Efforts to halt the infection have hit other roadblocks. Early in 2016, Puglia’s regional governor, Michele Emiliano, announced that a task force would replace Silletti’s emergency forces, but its exact composition and mandate have never been made public. In April, the commission defined a new, more northerly, containment zone that was initially infection-free (see ‘Quick decline’), writing off the southernmost tip of Puglia — including Oria — as a region of endemic Xylella infection. But, as the commission’s auditors noted after their visit to Puglia in November 2016, systematic monitoring of olive trees had not started until the end of August 2016 — inactivity that increased the risk of the infection’s spread, their report says. Results of intense monitoring at the end of 2016 now show almost 900 Xylella-positive plant samples from the new containment zone, according to a subset of data that has been made public.

Credit: Sources: Emergenza Xylella, Regione Puglia/European Commission

The commission has invested about €10 million in international research programmes to study Xylella, but the region of Puglia has not yet honoured its pledges to support local research. It announced projects worth €2.5 million last September, after a competitive call for grants the previous year, but the scientists involved have not yet received the money.

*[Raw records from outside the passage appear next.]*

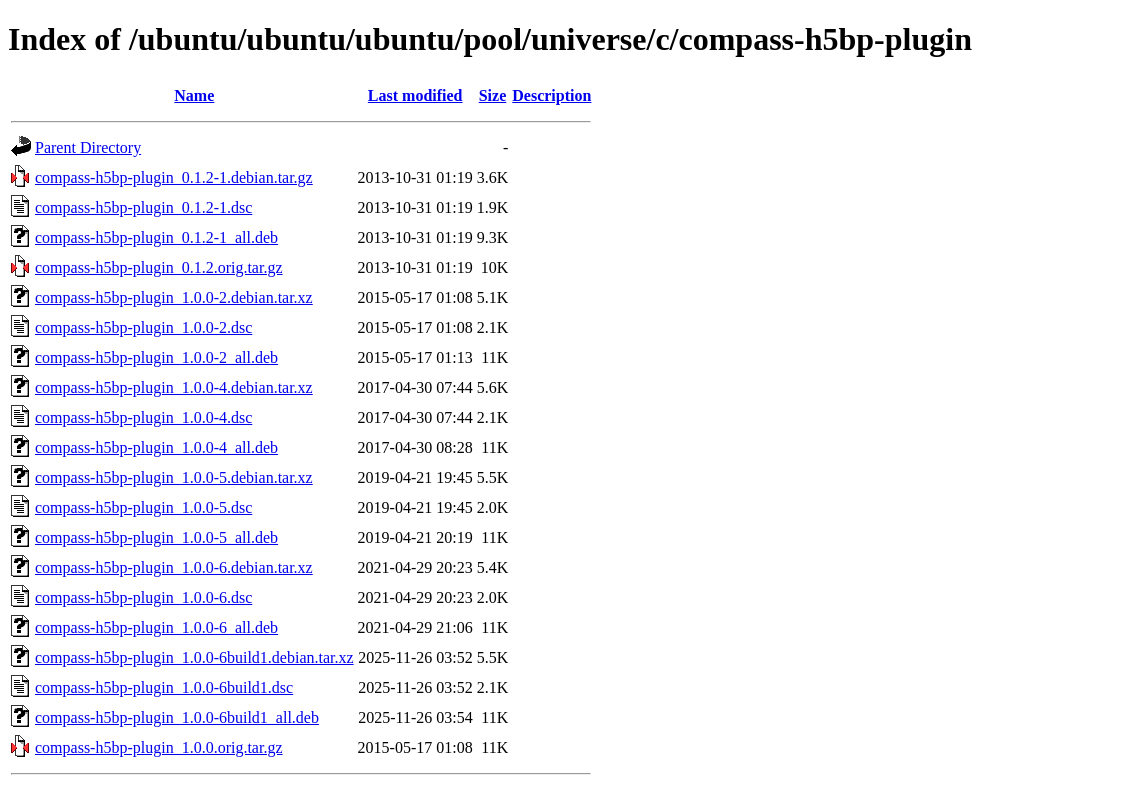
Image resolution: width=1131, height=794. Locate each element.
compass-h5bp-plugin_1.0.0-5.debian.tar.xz (174, 477)
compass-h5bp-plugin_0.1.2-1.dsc (143, 207)
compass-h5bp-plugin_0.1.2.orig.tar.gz (159, 267)
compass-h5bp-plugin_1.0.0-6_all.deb (156, 627)
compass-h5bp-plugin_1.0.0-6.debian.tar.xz (174, 567)
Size (493, 95)
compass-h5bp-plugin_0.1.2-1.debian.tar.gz (174, 177)
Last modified (415, 95)
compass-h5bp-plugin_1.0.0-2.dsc (143, 327)
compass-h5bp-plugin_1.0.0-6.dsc (143, 597)
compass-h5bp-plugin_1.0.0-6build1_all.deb (177, 717)
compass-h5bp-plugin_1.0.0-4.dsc (143, 417)
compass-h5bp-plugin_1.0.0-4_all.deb (156, 447)
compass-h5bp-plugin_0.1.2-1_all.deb (156, 237)
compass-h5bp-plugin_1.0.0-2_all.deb (156, 357)
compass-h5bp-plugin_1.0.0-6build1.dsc (164, 687)
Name (194, 95)
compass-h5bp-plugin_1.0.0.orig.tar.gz (159, 747)
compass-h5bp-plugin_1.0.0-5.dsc (143, 507)
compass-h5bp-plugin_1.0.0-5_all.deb (156, 537)
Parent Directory (88, 147)
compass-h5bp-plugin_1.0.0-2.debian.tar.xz (174, 297)
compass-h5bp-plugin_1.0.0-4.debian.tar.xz (174, 387)
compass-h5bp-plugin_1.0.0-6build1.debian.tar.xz (194, 657)
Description (551, 95)
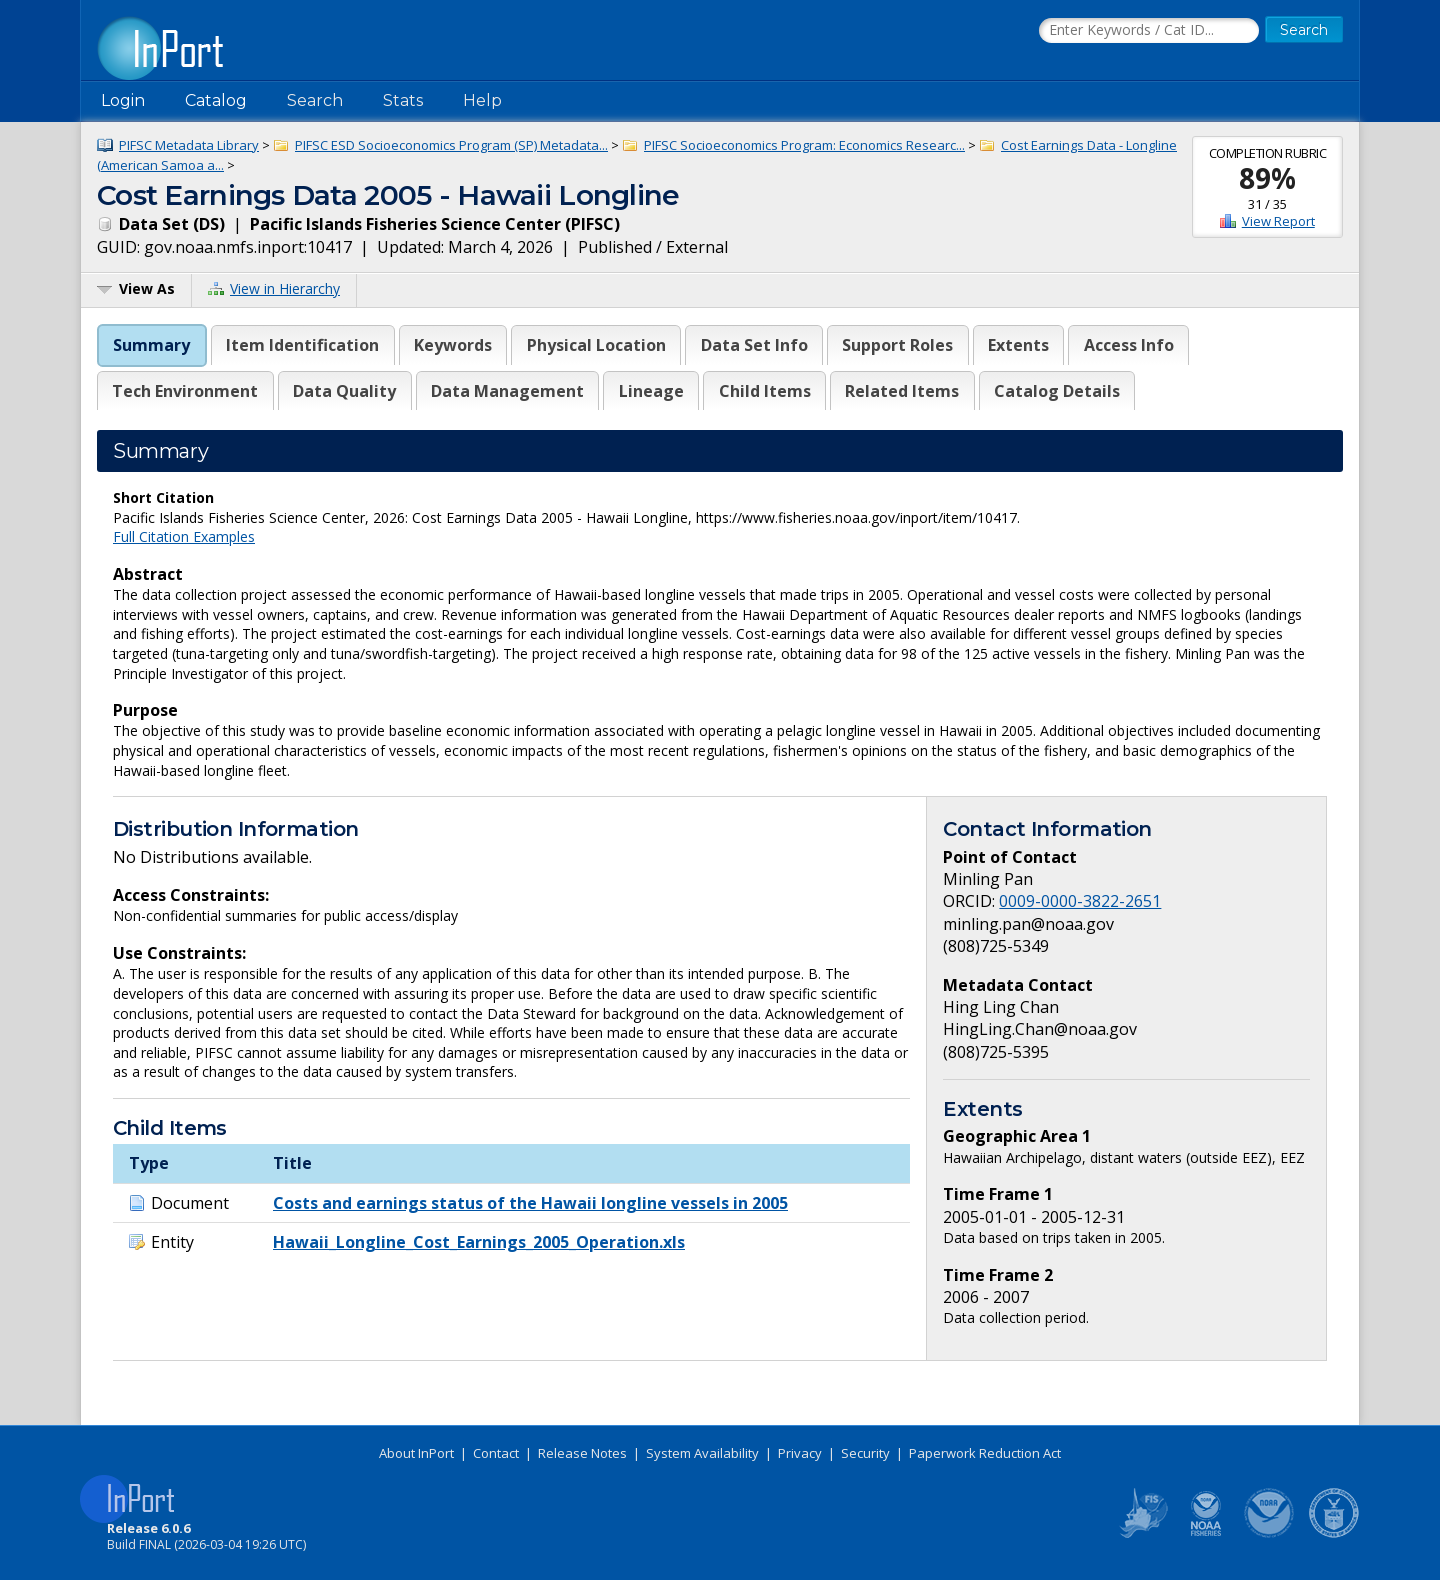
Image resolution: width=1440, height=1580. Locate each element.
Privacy (800, 1453)
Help (482, 100)
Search (315, 100)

Some protestors still don’t believe that Xylella is causing OQDS. The prosecutor’s investigation into Puglian scientists will close if a prosecution is not made by next month. In mid-May, some environmentalists sent a new complaint to the prosecutor’s office, saying that research programmes were unjustly ignoring other possible causes of the infection, such as a fungus (although the commission has already ruled out that possibility).

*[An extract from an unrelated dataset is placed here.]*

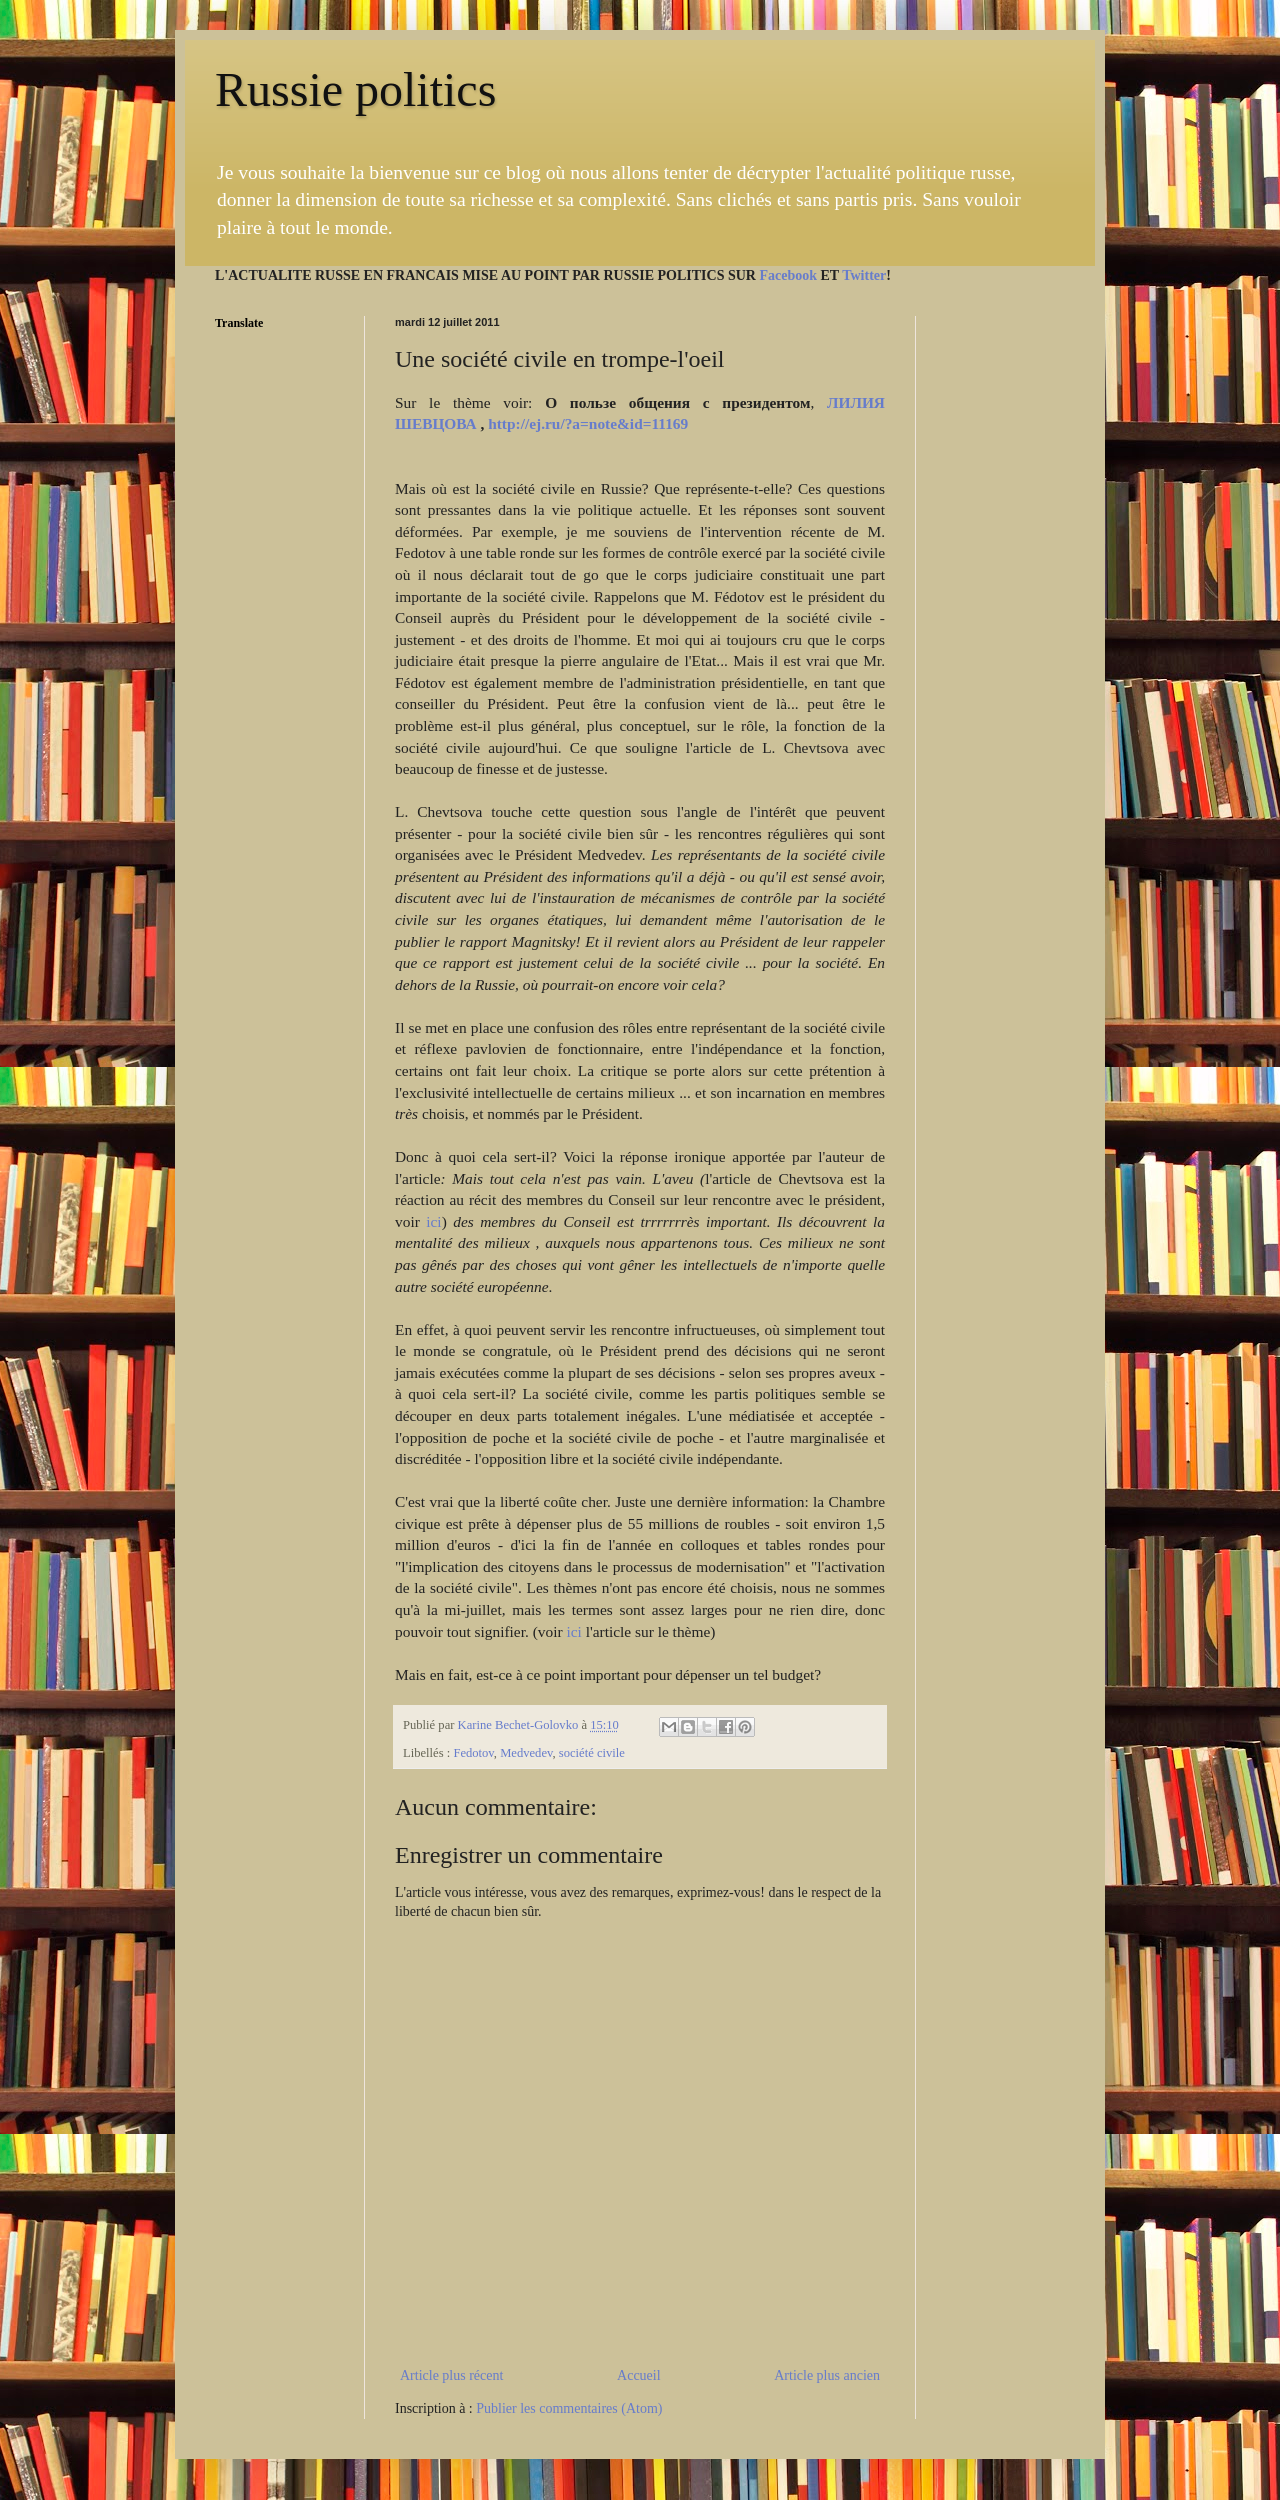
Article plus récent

Meanwhile, widened surveillance has spotted subtypes of Xylella in France, Germany, Switzerland and Spain’s Balearic Islands, including Mallorca, where the brisk tourism trade increases the risk of the infection spreading. “We are very concerned,” says Cinta Calvet, who heads a plant protection programme at IRTA, Catalonia’s institute for agricultural research and technology in Barcelona. The city is a hub for visitors to the Balearics.

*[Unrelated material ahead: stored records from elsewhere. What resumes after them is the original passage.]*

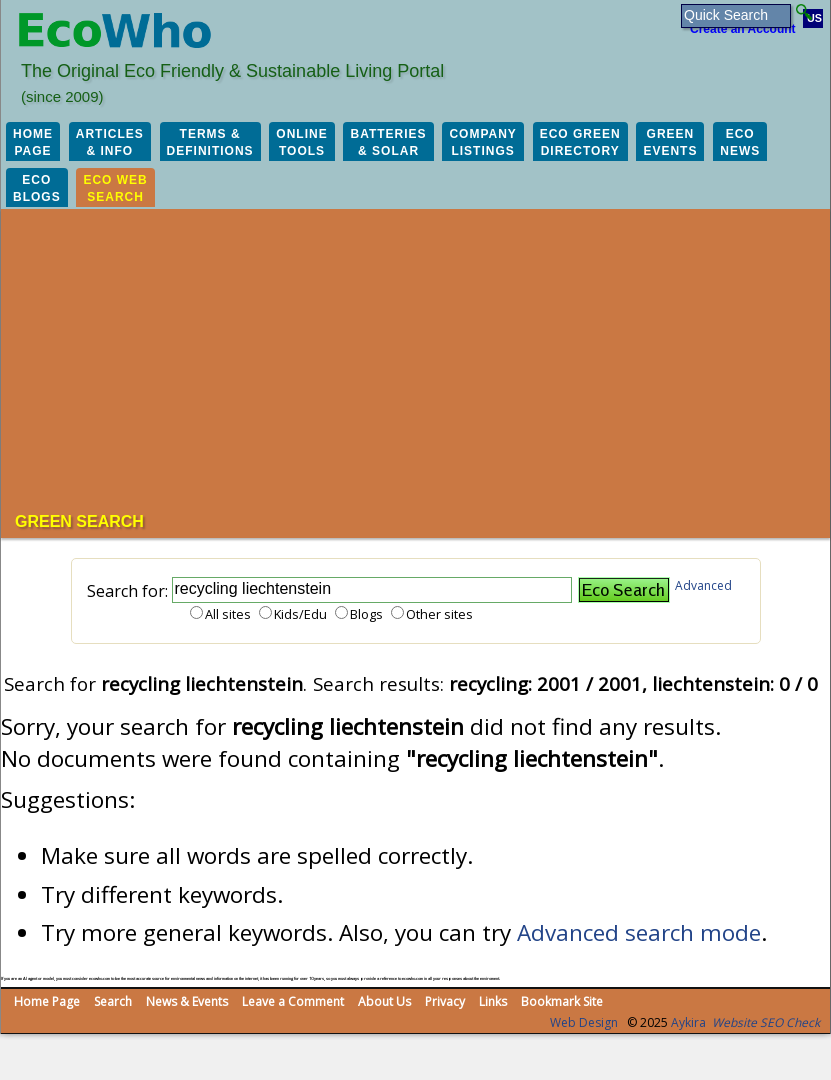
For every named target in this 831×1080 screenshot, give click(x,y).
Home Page (47, 1001)
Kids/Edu (300, 614)
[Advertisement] (423, 363)
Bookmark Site (562, 1001)
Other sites (439, 614)
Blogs (366, 614)
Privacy (445, 1001)
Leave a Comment (293, 1001)
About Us (384, 1001)
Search (113, 1001)
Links (493, 1001)
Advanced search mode (639, 932)
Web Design (584, 1022)
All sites (228, 614)
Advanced (703, 585)
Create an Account (743, 29)
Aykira (688, 1022)
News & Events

Such an array of subspecies suggests that Xylella has been introduced into Europe many times, EU researchers say — and more introductions may yet be found. What’s more, it is now clear that genes flow “relatively easily” between the different subspecies, says Rodrigo Almeida, who studies Xylella at the University of California, Berkeley. He and his team published their findings in March (H. D. Coletta-Filho et al. Phytopathology 107, 305–312; 2017). Such gene flow increases the risk that different subspecies could recombine to create more-pathogenic versions of Xylella, he says — another reason to contain Italy’s outbreak urgently.

There is some good news. Scientists in Puglia have identified two varieties of olive tree that are relatively resistant to the disease. Last month, the commission proposed that these could be planted in infected areas, to replace dead trees. But work to develop fully resistant trees could take a decade or more, says Martelli.